STORIES

THE GOSPEL ACCORDING TO TRAVCO


If Fort Stockton ever needed a patron saint of bad ideas on wheels, it found one in 1966—the year Delbert “Del” Murtaugh rolled into town behind the wheel of a two-tone red-and-cream Dodge Travco that looked like the lovechild of a Greyhound bus and a lipstick tube.

Nobody knew where Del came from exactly. Rumor had it he’d been a traveling preacher, a vacuum salesman, and possibly a stuntman in a Dean Martin movie that never got released. The one confirmed fact was that he arrived during the hottest July on record, parked that 27-foot fiberglass behemoth in the lot behind the Dairy Twin, and declared it his “mobile ministry and pleasure dome.”

He wasn’t wrong on either count.

The Arrival

Lucinda from Grounds for Divorce remembered it best—the Travco gleaming like a red Popsicle in the sun, its wraparound windshield reflecting the courthouse clock. The front bore the DODGE badge like a grin full of gold fillings. Kids on bikes circled it like buzzards, shouting “Spaceship!” while Rusty Hammer leaned against his hardware store doorframe, muttering, “That thing’s got more curves than a sermon at Brother Bob’s tent revival.”

Del himself emerged wearing mirrored aviators, a pearl-snap shirt open to his navel, and a necklace made of what looked suspiciously like molar teeth. He offered the crowd a crooked smile.

“Brothers and sisters,” he said, arms raised, “salvation now comes with indoor plumbing!”

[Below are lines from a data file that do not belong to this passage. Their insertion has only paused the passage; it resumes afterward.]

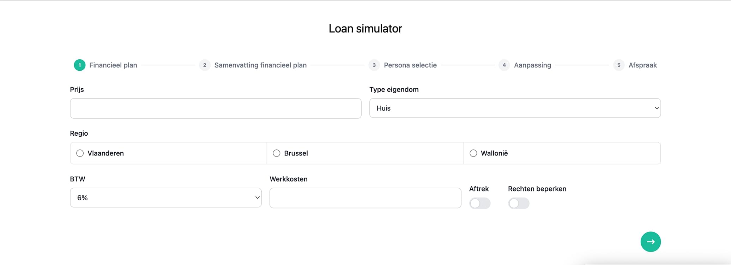Select the Brussel region option
The image size is (731, 265).
click(x=277, y=153)
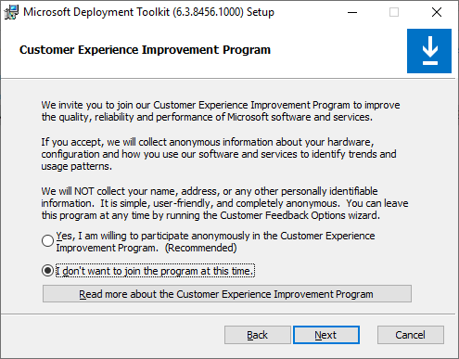Continue with the Next button
The image size is (459, 359).
coord(326,335)
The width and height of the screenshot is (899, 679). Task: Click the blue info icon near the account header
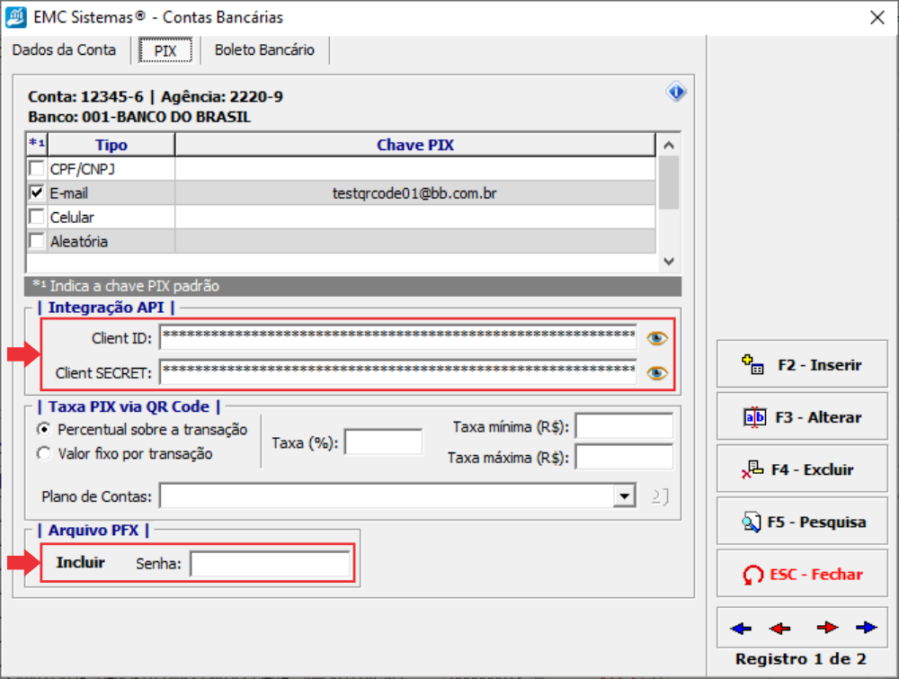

The crowd didn’t know whether to clap or call Sheriff Vickers.

The Conversion

Del’s first service was held in the Travco’s living room, with folding chairs borrowed from the VFW. He called it The Church of the Rolling Revelation. His message: God moves in mysterious vehicles. The dashboard of the Travco, freshly repainted metallic gray, gleamed like an altar. Chrome light fixtures above the dinette cast halos over coffee cups and ashtrays.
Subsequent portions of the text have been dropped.